50%損金として活用される養老保険ですが、前回、期間3年、期間10年を見てきました。しかし、現実として、この養老保険を、期間3年または期間10年、きっちり保険料を払い続ける人はそう多くありません。途中で保険料の支払いを中止するケースが多いのです。
それは、途中で保険料の支払いを中止したほうが、最終的な解約返戻率が上昇するからです。
キャッシュフローが安定し、利益調整もやりやすく・・・
また、通常、保険料の支払いを中止する場合、解約と似た経理処理(洗い替え処理)をし、解約した場合と同様の益金計上が発生しますが、養老保険の場合は、法人税基本通達9-3-7の2にて、その処理が必要ないというルールになっているため、払えるところまで払って、あとは放置するというケースが非常に目立ちます。
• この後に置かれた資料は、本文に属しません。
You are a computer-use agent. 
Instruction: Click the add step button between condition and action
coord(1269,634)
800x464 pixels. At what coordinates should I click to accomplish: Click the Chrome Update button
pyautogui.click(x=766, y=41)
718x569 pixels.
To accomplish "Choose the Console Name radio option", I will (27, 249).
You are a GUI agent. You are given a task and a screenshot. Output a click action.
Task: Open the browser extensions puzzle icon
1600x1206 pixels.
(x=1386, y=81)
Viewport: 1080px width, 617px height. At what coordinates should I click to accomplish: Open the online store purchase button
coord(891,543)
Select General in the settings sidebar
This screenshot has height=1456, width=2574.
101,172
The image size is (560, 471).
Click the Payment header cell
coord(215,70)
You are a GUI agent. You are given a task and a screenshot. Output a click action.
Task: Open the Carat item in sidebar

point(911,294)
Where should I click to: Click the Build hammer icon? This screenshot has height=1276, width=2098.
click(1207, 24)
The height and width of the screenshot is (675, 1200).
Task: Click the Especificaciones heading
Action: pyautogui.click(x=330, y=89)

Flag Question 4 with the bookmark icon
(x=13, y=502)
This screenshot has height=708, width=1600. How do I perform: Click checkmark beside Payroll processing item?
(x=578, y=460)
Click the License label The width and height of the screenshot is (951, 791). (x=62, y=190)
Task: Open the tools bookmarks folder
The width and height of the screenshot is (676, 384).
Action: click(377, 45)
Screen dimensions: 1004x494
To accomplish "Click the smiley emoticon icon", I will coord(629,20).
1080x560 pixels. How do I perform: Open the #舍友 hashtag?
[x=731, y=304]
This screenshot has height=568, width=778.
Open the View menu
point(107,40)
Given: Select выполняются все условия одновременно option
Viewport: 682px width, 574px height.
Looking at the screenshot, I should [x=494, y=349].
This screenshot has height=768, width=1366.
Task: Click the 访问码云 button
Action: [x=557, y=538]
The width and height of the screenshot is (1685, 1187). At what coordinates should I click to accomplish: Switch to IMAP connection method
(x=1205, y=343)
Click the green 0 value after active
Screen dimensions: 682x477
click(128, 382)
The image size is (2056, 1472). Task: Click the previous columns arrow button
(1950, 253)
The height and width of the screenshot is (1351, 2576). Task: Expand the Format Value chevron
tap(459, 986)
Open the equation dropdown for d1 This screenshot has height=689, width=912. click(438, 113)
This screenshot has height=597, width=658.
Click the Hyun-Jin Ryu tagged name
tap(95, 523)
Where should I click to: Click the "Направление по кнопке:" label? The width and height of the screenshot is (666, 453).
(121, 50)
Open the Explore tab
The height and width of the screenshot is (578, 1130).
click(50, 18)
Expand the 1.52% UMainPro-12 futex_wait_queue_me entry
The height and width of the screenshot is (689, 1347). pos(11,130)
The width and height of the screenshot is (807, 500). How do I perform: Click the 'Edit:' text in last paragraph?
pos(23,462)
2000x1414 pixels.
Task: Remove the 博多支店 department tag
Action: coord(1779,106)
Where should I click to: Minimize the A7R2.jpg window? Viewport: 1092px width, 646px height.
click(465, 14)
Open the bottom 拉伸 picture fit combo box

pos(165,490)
そのほうが、キャッシュフローも安定しやすく、解約返戻率も上がるのです。
それでは、実際に期間10年の養老保険で、10年間きっちり保険料を支払って10年を迎えた場合と、5年間で支払いを中止して10年目を迎えた場合とで、50歳男性の場合の違いを見てみましょう(図1)。
[図1] 10年満期養老保険において、保険料の支払いを中止した場合のイメージ
これを見てみると、5年目で支払いを中止したほうが、10年間きっちり払い続けるよりも、解約返戻率が若干高くなっています。支払いを中止した後も、自由に解約して資金を回収することができますので、キャッシュフローは安定し、出口の利益調整もしやすくなります。
さらに、1回だけ払って保険料の支払いを中止するパターンも非常に人気です。図2を見てください。30歳男性の例で見てみます。
[図2] 3年満期養老保険において、保険料の支払いを中止した場合のイメージ
1年目の保険料を支払った後、保険料の支払いを中止しています。このケースでは、3年満期時には解約返戻率が、94.5% → 91.4%と下がってしまうものの、90%台と大変高い解約返戻率をキープしています。最終的な解約返戻率が若干下がったとしても、キャッシュフロー重視の法人には使い勝手のよいものということで人気があります。